Anyone who knows Mikel Welch will find it charmingly appropriate to hear how he found his apartment: “Believe it or not, I found it on Craigslist,” Welch says. The designer, who is currently hosting the buzzed about Murder House Flip on Quibi, actually got his start through the website: When he decided to switch careers to design, he began posting Craigslist listings. Now, years after Steve Harvey hired him and he found success on Trading Spaces, Murder House Flip, and more (including landing on House Beautiful’s Next Wave list) Welch hardly needs to head to the site to land gigs. But, he’s still a devoted scourer of listings, many of which have resulted in some of the most unique pieces in his apartment, which he has transformed from a blah space into a layered oasis that blends a serene palette with rich textures, references to travel, and, of course, a whole lot of DIY.
“My favorite place to go is the Hamptons,” says Welch. “I wanted my space to have a Sag Harbor cottage feel because you know we all have these crazy lives and I just wanted to come back home to something that felt like vacation.”
So, the design challenge: Bring Sag Harbor to Queens. “That was the jumping-off point,” says Welch. “How do I get my hands on the cottage in a New York City apartment?”

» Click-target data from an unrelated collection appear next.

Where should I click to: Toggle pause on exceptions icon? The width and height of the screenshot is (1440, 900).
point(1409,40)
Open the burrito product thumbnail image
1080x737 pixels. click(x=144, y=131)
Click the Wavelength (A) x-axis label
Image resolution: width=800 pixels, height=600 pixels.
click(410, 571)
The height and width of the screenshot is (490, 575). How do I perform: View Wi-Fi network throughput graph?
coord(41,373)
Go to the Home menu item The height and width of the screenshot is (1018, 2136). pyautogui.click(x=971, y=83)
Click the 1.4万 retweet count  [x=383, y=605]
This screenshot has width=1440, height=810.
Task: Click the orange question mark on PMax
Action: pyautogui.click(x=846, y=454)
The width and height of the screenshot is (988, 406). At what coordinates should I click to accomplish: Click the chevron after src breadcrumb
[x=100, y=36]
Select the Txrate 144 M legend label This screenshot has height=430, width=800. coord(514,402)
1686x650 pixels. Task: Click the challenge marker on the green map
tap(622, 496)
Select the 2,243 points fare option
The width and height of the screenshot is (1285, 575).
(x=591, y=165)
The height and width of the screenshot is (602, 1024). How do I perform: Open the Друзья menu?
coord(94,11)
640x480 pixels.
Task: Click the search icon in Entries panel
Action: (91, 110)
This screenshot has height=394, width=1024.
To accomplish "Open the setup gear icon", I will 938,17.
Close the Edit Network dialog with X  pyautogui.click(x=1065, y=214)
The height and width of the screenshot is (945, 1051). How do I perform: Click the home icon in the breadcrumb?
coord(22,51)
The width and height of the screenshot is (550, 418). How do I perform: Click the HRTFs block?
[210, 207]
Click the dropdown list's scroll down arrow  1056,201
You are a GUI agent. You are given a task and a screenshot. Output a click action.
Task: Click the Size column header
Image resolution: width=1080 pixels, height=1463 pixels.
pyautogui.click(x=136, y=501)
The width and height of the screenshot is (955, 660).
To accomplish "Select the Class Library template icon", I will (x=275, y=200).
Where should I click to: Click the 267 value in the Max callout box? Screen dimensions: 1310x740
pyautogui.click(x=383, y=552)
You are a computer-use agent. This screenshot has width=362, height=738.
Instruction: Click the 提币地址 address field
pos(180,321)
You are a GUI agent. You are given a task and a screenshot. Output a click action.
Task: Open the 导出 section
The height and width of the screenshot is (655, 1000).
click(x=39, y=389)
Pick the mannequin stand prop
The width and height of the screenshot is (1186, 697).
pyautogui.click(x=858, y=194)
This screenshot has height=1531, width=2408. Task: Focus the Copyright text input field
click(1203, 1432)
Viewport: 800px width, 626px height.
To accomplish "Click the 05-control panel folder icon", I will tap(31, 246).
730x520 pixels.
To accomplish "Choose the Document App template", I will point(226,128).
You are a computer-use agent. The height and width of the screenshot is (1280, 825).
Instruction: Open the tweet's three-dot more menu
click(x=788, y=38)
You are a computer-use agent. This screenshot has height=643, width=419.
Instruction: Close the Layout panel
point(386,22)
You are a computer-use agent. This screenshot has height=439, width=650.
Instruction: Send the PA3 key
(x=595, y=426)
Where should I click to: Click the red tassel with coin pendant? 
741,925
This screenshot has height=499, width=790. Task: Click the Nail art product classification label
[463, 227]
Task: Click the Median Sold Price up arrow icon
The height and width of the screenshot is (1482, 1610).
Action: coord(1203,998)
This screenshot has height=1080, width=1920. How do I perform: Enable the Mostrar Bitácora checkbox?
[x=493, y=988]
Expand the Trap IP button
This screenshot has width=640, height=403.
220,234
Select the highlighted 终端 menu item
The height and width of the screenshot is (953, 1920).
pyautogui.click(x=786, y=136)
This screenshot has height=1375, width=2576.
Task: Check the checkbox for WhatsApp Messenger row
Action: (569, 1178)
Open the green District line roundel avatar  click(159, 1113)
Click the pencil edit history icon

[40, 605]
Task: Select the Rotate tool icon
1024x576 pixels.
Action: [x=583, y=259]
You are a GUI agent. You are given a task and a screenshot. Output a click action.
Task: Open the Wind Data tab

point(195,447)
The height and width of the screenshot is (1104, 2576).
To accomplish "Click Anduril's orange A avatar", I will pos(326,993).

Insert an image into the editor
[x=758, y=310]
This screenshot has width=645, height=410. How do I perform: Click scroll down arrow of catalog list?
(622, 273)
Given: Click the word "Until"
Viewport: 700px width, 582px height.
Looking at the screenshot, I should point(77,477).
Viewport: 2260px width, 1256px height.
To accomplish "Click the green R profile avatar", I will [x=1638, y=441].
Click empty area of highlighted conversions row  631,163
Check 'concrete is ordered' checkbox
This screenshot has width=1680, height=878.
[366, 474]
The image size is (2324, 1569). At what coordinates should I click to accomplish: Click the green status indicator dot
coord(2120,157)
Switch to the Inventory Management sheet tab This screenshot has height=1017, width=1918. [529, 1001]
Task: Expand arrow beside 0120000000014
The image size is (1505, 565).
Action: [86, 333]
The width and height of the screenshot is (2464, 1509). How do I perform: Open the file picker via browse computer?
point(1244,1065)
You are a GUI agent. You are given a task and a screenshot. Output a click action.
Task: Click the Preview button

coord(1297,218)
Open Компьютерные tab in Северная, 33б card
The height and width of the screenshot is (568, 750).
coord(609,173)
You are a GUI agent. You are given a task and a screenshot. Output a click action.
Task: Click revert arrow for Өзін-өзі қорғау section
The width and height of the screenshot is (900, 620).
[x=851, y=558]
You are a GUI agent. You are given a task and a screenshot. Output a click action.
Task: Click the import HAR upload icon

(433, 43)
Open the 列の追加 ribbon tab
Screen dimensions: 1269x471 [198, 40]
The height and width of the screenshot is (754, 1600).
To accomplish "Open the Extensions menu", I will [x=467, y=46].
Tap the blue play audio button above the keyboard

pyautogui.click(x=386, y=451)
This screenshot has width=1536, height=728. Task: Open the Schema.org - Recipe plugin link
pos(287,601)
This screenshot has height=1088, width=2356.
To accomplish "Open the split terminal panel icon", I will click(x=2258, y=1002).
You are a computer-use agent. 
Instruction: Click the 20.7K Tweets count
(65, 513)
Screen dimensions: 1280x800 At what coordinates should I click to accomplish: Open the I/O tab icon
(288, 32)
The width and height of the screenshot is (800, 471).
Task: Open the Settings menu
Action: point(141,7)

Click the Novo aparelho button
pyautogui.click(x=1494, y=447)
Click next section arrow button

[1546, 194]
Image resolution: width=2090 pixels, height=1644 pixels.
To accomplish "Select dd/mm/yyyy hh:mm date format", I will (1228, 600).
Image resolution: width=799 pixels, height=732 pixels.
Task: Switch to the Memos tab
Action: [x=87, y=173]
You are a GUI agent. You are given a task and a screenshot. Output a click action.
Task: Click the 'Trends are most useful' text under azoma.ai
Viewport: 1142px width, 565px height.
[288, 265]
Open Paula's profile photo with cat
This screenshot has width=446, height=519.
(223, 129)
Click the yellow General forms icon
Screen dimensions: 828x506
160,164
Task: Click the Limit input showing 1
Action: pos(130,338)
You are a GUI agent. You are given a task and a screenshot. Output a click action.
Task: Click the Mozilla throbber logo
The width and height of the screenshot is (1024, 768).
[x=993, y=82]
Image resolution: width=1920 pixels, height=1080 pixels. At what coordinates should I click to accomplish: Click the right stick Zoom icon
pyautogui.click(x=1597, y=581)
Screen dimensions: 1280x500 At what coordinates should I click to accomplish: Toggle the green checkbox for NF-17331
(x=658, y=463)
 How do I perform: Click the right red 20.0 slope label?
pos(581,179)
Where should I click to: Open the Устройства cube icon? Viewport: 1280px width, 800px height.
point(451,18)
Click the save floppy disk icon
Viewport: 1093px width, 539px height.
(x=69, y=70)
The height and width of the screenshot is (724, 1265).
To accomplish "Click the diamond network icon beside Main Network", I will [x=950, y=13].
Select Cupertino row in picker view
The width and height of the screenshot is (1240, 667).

“I like to call myself the king of layers,” laughs Welch. While the phrase “layered interior” might call to mind much more maximalist spaces than Welch’s breezy home, the designer is adept at incorporating more subtle, textural elements that add warmth and interest without visual crowding.
This is also a way to incorporate elements from travel, which Welch loves. “I think for me, creating that collected look is all about telling a story,” he says. And often that can mean a healthy mix: In the entry, the designer paired a horse statue found at Pier 1 with African beads and vintage books and ceramics.
“The place was completely just white walls, and then it had this really awkwardly-positioned cutout in the middle of the living room,” laughs Welch. To avoid making structural changes, he found a solution that added character and improved the shape: Creating sliding barn doors to conceal the top corner of the triangle. He worked with a builder to make the doors out of discounted lumber.
Welch refers to his design style as “primitive modern,” a term that, for him, means blending the sleek simplicity of modernism with softer elements. “I want the modern, but I don’t want my place to be a cold, sterile box, so I have to pair it with things like, on my sofa, a beautiful slipcover in linen.”
The centerpiece in the dining room is a Chinese coconut fiber raincoat, which Welch bought on (gasp!) eBay (“I stepped away from Craigslist for that one,” he quips). “It was one of those iconic pieces that I just loved as soon as I saw it,” says the designer. Plus, it’s good proof that paintings aren’t the only kind of art you can hang on a wall—an idea echoed in the strings of antique African currency next to the window.
On the other side of the room is a painting by Amy Donaldson which, though it appears to be a more traditional style of art, is the result of a unique process of mixing paint, sand, and crustacean shells to stain a canvas.
Welch’s dining table came from—you guessed it!—Craigslist. “I was able to talk them down because it was beat up a bit with scratches, but I liked that look,” says Welch. Shaker-style chairs from World Market add interesting shape.
Another of Welch’s favorite DIYs is this bench, a versatile piece he’ll move from the dining area (when hosting large dinner parties) to the living area (when lounging alone). For Welch, the key to a good DIY is ensuring it can look like something that wasn’t handmade. “It’s about that balance,” he says. “I want something unique, but you know, I don’t want hot glue marks.”
To achieve this, Welch often enlists the help of professionals to help him carry out his projects—but still at a fraction of the cost of high-end bespoke items. In this case, he measured and had made a simple bench, then worked with his upholstery shop to design a cushioned top, which they manufactured to his specifications.
Don’t have your own “upholstery guy?” That’s ok, says Welch: “I’m a designer so I have my upholstery shop, but for the average reader, you can just go to your dry cleaner and have them make something,” he advises.
“That was my $100 hack,” says Welch of the luxe-looking canopy bed he created with some simple piping and curtains. “The rods came from Bed Bath & Beyond and I just put them in the ceiling and attached curtains to create the canopy.” It—plus the array of soft-colored pillows—adds coziness to the bed and provides a softness within the white-walled room.
Cozy, stylish, and thoughtfully-handmade—it’s all the best parts of Welch’s apartment.